Sunday, March 8, 2009

The Ironic Conundrum of the Preference Sensitive Measures, P4P and HEDIS Criteria

The Disease Management Care Blog received this posting from a primary care physician who prefers to remain anonymous. It speaks to the good intentions of applying HEDIS measures in the real world of primary care practice involving real physicians and real patients:

Most readers are familiar with the Oracles of Dartmouth and their numerous reports touting the opportunities from reducing variation around preference sensitive care. In the ideal world of measurement around the average, it all seems so logical and even warm and fuzzy. However, practitioners in the real primary care world are having a tough time fulfilling its promises in day to day practice. Is the problem the art and science of medicine, or is the problem with the logic underlying the measurement methods?

As a family doctor I am constantly being measured by HEDIS criteria and compared to my peers' average measures. This is how I am graded by most of the health insurers I contract with and my pay for performance (P4P) dollars are often based upon them. Yet, no matter how much my patients prefer – after careful, physician-delivered full disclosure of why this should be done - not to have a colonoscopy, not to schedule a diabetic eye examination or not to take a statin for coronary artery disease, it is the physician who is penalized for not obtaining one. When charts are reviewed, and documentation is read, informed choice is not a consideration for HEDIS.

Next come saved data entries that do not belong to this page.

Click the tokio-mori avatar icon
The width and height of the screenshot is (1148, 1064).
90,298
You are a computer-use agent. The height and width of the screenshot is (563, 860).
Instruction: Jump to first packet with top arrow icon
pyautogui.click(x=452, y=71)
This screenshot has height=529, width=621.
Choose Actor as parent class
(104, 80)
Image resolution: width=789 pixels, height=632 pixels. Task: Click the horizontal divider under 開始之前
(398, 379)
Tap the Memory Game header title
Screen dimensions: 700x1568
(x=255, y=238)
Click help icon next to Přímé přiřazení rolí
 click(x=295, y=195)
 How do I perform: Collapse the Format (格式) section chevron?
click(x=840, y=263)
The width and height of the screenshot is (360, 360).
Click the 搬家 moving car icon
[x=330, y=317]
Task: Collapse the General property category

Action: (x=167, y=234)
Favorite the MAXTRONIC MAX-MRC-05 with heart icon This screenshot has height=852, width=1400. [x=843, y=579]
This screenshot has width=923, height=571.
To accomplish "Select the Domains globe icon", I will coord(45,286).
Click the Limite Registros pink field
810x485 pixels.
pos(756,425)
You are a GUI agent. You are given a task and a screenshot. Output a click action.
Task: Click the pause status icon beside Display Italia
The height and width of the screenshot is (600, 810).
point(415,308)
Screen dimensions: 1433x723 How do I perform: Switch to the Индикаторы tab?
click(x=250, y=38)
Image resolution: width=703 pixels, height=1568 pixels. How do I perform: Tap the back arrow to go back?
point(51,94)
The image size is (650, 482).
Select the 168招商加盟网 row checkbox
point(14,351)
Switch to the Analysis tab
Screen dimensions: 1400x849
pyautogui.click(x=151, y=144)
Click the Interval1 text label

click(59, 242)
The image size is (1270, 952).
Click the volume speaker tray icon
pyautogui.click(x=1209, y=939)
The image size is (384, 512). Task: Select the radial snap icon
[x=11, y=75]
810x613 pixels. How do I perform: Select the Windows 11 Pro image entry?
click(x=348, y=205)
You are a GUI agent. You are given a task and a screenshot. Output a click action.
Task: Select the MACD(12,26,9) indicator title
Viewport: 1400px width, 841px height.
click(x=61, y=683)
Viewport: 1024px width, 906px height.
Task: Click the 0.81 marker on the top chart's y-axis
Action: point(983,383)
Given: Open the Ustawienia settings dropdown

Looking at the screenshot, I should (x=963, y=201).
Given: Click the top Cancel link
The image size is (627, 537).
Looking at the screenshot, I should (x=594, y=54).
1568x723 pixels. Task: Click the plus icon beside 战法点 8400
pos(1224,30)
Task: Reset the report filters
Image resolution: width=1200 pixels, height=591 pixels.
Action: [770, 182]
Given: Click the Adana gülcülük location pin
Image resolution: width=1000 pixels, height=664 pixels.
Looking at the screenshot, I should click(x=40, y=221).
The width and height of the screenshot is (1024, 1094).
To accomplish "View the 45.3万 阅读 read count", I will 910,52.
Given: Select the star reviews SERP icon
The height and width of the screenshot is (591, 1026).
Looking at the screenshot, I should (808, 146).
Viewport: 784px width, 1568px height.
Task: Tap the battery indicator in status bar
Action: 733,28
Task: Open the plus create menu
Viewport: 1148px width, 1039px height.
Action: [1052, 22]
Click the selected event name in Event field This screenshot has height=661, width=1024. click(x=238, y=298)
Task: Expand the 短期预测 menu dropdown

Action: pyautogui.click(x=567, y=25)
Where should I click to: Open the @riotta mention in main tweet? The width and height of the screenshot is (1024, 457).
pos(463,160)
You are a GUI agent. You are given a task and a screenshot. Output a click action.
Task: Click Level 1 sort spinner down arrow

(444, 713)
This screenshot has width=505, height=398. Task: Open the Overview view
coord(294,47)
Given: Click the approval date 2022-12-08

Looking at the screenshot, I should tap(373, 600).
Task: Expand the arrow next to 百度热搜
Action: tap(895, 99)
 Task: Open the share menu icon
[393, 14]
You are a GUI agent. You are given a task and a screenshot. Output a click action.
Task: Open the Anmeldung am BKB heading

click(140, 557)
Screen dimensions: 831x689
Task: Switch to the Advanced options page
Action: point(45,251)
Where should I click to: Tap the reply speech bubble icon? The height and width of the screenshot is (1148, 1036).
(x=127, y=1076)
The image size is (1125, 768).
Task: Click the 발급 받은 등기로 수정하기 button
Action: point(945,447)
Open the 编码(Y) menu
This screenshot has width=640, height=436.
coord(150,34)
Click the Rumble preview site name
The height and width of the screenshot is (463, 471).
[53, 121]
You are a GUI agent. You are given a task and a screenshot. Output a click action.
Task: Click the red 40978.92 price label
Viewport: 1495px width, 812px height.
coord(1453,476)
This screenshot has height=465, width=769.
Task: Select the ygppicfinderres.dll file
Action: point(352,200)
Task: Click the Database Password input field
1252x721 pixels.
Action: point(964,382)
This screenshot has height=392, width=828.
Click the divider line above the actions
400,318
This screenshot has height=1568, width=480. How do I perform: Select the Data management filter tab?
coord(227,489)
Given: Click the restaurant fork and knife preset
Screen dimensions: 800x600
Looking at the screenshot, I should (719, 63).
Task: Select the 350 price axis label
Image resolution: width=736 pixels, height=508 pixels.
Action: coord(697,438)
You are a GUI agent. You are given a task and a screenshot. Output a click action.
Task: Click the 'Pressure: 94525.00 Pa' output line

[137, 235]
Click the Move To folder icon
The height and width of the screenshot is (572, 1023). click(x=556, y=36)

In my opinion, HEDIS criteria are unreasonable, static, inflexible and fail to account for patient preferences. It measures physicians by the same unforgiving yardstick that expects all patients to be the same. It fails to account for the degree of patient preference care that’s been described in other care settings in the Dartmouth Atlas.

The only way to incorporate flexibility of choice in the P4P system is through the use of multiple individualized clinical pathways. Yet, each of the multiple clinical pathways are also inflexible and ill-suited to the special circumstances of each patient. Here’s the conundrum: If I am offering flexibility to my patients through multiple inflexible options, how can I properly inform them flexibly?

Good point. The physician points out that the current blunt force approach to HEDIS in managed care networks is based on a) comparing physicians to an ill-suited average measure that fails to capture the uniqueness of each practice setting that has a population of unique individuals, b) doesn't incorporate patient preferences and c) is demoralizing because it fails to give physicians credit for trying. The physician also doubts that health information technology and decision support will ever be up to the task of overcoming the special perspectives of any individual healthcare consumer. Last but not least, the DMCB is fascinated by this portrayal of the flip side of 'patient sensitive care' which, according to the Dartmouth Atlas, is prone to overutilization.

The DMCB doubts managed care medical directors will care much about this point of view, partially because they've been brainwashed by regular attendance at the Church of the Holy HEDIS and partially because their bonuses often depend on it.